== Text under study ==
━━━━━━━━━━━━━━━━━━━━━━━━━━━━━━
There are two interrelated problems about representational content that are raised by an AI system like Lockdown. First, if Lockdown’s contents are best understood as context-sensitive, stating that things are safe or unsafe in the context of utterance, what counts as the context of utterance? Second, what determines that these kinds of AI outputs are context-sensitive, rather than context-insensitive? How does an appropriately de-anthropocentrized metasemantic story predict which AI outputs are context-sensitive and which are not?

These four cases illustrate the kinds of complexity that will arise in developing a complete externalism for ML systems. One possibility here that we find quite plausible is this: many of these questions do not have predetermined answers. What will count as (p.102) a correct answer in many of these cases will depend on decisions we as speakers (and as speech communities) make as the engagement with ML systems become more entrenched. Maybe in 100 years, we will have developed stable patterns of how to interpret these kinds of cases.
━━━━━━━━━━━━━━━━━━━━━━━━━━━━━━
== Provided material ==
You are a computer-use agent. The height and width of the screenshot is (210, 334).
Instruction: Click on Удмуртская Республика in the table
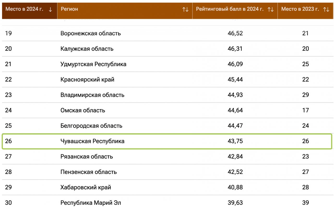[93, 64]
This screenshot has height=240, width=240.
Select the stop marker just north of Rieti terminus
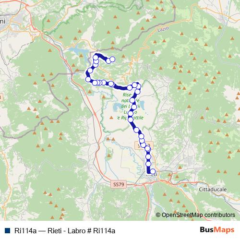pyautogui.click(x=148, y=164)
━━━━━━━━━━━━━━━━━━━━━━━━━━━━━━
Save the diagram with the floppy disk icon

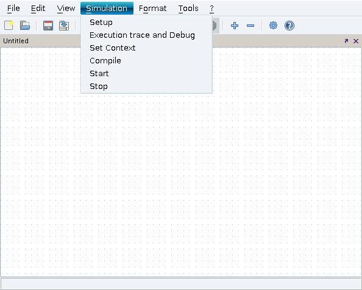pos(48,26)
━━━━━━━━━━━━━━━━━━━━━━━━━━━━━━
== Set of tasks ==
(a) Translate this sentence from the text about AI content into Spanish: "Maybe in 100 years, we will have developed stable patterns of how to interpret these kinds of cases."
(b) Carry on the text about AI content from the point where it stops.

== Your responses ==
(a) Quizás dentro de 100 años habremos desarrollado patrones estables sobre cómo interpretar este tipo de casos.

(b)
(1) It might seem surprising that we use a variety of externalist theories that are often seen as competitors. It’s not strange if, as we do, you endorse a form of metasemantic pluralism: There are many metasemantic mechanisms (and there could be even more than we currently know of).

(2) It is unclear how different this is from human cases: we can imagine a human researcher, who starts off as a straightforward cancer researcher, whose research develops in each of the three ways sketched above, but who keeps using the word ‘cancer’. We’re then confronted with similar questions about whether his use of the word ‘cancer’ is still part of the causal chain to which he was originally introduced.